Rajan, Aduri, Nettleton, Weber and Hegde will lead $1.5 Million NSF HDR TRIPODS Phase I Institute Grant

Data science is an important interdisciplinary field that significantly affects many aspects of the modern world, including government, industry, academia and the general public. Transdisciplinary Research in Principles of Data Science – or TRIPODS – brings together computer science, statistics, mathematics and related communities to develop theoretical foundations of data science through integrated research and training activities focused on core algorithmic, mathematical and statistical principles.

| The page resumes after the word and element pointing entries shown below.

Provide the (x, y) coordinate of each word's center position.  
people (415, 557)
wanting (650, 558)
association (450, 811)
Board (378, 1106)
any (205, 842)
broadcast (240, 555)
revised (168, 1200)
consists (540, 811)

Since 2017, an interdisciplinary group of about 30 Iowa State faculty members from across campus have met on a recurring basis to delve deeper into a range of data science issues. Building on the momentum of these internal meetings, the group – led by Hridesh Rajan – has received a three-year $1.5 million award from the National Science Foundation (NSF) to work toward establishing a D4 (Dependable Data-Driven Discovery) Institute at Iowa State. The co-investigators are Pavan Aduri, Chinmay Hegde, Daniel Nettleton, and Eric Weber. Senior personnel are Michael Catanzaro, Jia (Kevin) Liu, Henry Schenck, Vinodchandran Variyam, Namrata Vaswani, Lily Wang, and Zhengyuan Zhu. Iowa State will facilitate transdisciplinary collaboration in dependable data-driven discovery, establish and sustain cross-sector collaborations, create a hub for sharing data science expertise, and educate researchers and practitioners in theoretical, applied and ELSEI (ethical, legal, social, economic, impacts) aspects of data-driven discovery. Efforts to enhance the dependability of data-driven discovery is critical because unreliable discoveries can have far-reaching and even catastrophic impacts on science and engineering initiatives and society as a whole.

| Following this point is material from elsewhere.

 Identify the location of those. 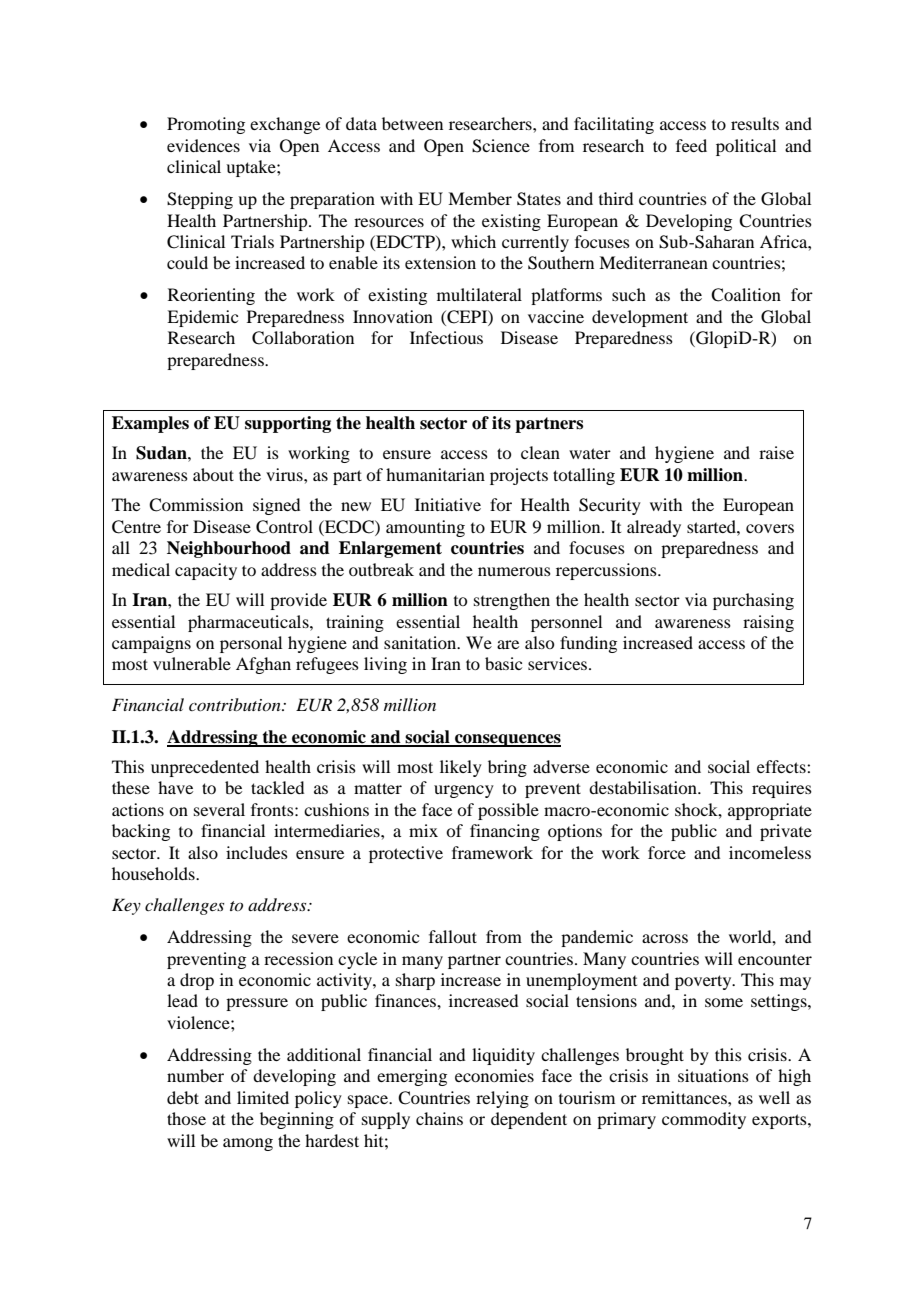
(186, 1118).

The activities of the D4 Institute will have a transformative impact on the dependability of data-science lifecycles. First, the problem definition itself will have a significant impact by helping future innovations beyond academia. While the notion of dependability is well-studied in the computer-systems literature, challenges in data science push the boundary of existing knowledge into the unknown. This institute's work will define D4, and increase data science's benefit to society by providing a transformative theory of D4. The second impact will come from the process of shared vocabulary development facilitated by this institute, and its result that would encourage experts across TRIPODS disciplines and domain experts to collaborate on common goals and challenges. Third, the institute will set research directions for D4 by providing funding for foundational research, which will have a separate set of impacts. Fourth, the institute will facilitate transdisciplinary training of a diverse cadre of data scientists through activities such as the Midwest Big Data Summer School and the D4 workshop.

The project will advance the theoretical foundations of data science by fostering foundational research to enable understanding of the risks to the dependability of data-science lifecycles, to formalize the rigorous mathematical basis of the measures of dependability for data science lifecycles, and to identify mechanisms to create dependable data-science lifecycles. The project defines a risk to be a cause that can lead to failures in data-driven discovery, and the processes that plan for, acquire, manage, analyze, and infer from data collectively as the data-science lifecycle. For instance, an inference procedure that is significantly expensive can deliver late information to a human operator facing a deadline (complexity as a risk); if the data-science lifecycle provides a recommendation without an uncertainty measure for the recommendation, a human operator has no means to determine whether to trust the recommendation (uncertainty as a risk). Compared to recent works that have focused on fairness, accountability, and trustworthiness issues for machine learning algorithms, this project will take a holistic perspective and consider the entire data-science lifecycle. In phase I of the project the investigators will focus on four measures: complexity, resource constraints, uncertainty, and data freshness. In developing a framework to study these measures, this work will prepare the investigators to scale up their activities to other measures in phase II as well as to address larger portions of the data-science lifecycle. The study of each measure brings about foundational challenges that will require expertise from multiple TRIPODS disciplines to address.